Deduplicate VM constants #712

triallax · 2025-04-07T19:24:41Z

(except when defining derived unit constants, as initially identical but temporary values)

Don't see any real performance changes from this (if anything it's probably a minor slowdown due to the added dupe check in add_constant). However, it does reduce the number of constants generated from the prelude from ~730 to ~320, a reduction of 56%. This in theory allows for larger Numbat programs as it's now harder to hit the ~65k constants ceiling. Worth it? I don't know :)

(except when defining derived unit constants, as initially identical but temporary values) Don't see any real performance changes from this (if anything it's probably a minor slowdown due to the added dupe check in `add_constant`). However, it does reduce the number of constants generated from the prelude from ~730 to ~320, a reduction of 56%. This in theory allows for larger Numbat programs as it's now harder to hit the ~65k constants ceiling. Worth it? I don't know :)

Goju-Ryu · 2025-04-08T16:43:29Z

This looks great.
I’m wondering if using an IndexSet would be possible? If it is I think it could simplify the code a bit and possibly address the (potential) performance impact you mentioned.
I’m not familiar enough with it to know its limitations, so this is mostly just my musings of curiosity.

triallax · 2025-04-08T18:22:26Z

i've already thought of that, unfortunately sets would not work here due to the dummy temporary constants added for derived base units, which are identical until processed at vm runtime; with a set these dummies would be incorrectly duplicated, at least as the code is now

triallax · 2025-04-08T18:26:44Z

the performance impact is nonexistent with my simple testing but i suppose algorithmically speaking the performance wil worsen much faster the more constants you have, so perhaps we can consider somehow eliminating the need for dummies here, it would also solve the pre-existing todo

Goju-Ryu · 2025-04-08T21:16:09Z

Aah, that's too bad. Thank you for the explanation though.
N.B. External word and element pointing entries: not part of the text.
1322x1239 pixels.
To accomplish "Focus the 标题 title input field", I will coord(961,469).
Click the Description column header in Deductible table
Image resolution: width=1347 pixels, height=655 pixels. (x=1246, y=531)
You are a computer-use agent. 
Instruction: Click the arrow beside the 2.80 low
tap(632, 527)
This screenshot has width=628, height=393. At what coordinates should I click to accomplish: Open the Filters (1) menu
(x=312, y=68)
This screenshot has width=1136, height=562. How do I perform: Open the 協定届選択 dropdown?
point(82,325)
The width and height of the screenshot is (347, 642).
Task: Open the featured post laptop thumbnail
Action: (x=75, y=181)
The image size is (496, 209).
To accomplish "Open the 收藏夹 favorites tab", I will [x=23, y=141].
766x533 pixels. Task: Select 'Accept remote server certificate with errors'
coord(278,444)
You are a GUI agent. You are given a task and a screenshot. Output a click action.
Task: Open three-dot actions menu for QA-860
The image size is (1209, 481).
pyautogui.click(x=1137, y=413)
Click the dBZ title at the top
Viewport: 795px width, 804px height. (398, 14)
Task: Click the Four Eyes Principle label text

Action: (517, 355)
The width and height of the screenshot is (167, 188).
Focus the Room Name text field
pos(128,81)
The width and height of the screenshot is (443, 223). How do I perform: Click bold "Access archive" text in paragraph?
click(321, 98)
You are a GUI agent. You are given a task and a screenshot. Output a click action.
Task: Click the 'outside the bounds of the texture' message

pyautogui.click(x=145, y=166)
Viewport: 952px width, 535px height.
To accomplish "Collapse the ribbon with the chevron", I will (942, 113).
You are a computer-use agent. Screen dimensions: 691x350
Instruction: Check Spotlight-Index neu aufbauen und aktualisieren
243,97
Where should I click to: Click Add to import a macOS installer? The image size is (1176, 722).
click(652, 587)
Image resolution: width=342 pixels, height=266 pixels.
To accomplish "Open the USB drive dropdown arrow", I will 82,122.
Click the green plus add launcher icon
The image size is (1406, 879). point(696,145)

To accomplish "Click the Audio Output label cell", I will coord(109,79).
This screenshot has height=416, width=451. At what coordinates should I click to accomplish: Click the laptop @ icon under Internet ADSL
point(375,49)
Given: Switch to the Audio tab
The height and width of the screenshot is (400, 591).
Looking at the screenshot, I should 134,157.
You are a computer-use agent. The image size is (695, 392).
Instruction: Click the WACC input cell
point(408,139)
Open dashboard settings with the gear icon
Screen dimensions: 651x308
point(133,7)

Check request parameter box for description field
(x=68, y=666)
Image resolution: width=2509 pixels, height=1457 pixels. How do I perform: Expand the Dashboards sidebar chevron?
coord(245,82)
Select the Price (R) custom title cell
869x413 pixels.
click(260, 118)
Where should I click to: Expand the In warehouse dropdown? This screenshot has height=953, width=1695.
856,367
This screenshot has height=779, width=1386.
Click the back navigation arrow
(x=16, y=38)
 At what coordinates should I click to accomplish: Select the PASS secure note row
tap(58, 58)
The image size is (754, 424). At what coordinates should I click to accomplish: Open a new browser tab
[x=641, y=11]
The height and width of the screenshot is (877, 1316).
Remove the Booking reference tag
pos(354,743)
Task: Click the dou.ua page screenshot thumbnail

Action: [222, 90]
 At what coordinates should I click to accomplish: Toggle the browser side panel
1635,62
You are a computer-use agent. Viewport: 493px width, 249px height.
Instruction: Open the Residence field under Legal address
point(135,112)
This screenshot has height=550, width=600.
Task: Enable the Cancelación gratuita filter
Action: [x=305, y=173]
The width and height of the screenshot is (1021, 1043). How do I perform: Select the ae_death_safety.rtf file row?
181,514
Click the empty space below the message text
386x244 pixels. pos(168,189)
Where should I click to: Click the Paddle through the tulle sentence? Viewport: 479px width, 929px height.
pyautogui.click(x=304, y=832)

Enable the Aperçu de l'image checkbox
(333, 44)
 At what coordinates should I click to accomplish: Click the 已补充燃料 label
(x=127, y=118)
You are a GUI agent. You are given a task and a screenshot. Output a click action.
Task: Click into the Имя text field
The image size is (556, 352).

I’m glad the impact is negligible, at currently realistic scale. With a linear time complexity, I think the trade off is worth it even at larger scales just due to the current constraint on the number of constants. It would be interesting to test the effects at scales large enough to approach the maximum number of constants without the duplication check.

triallax · 2025-04-08T21:42:08Z

to be clear i meant my previous testing (basically only the prelude)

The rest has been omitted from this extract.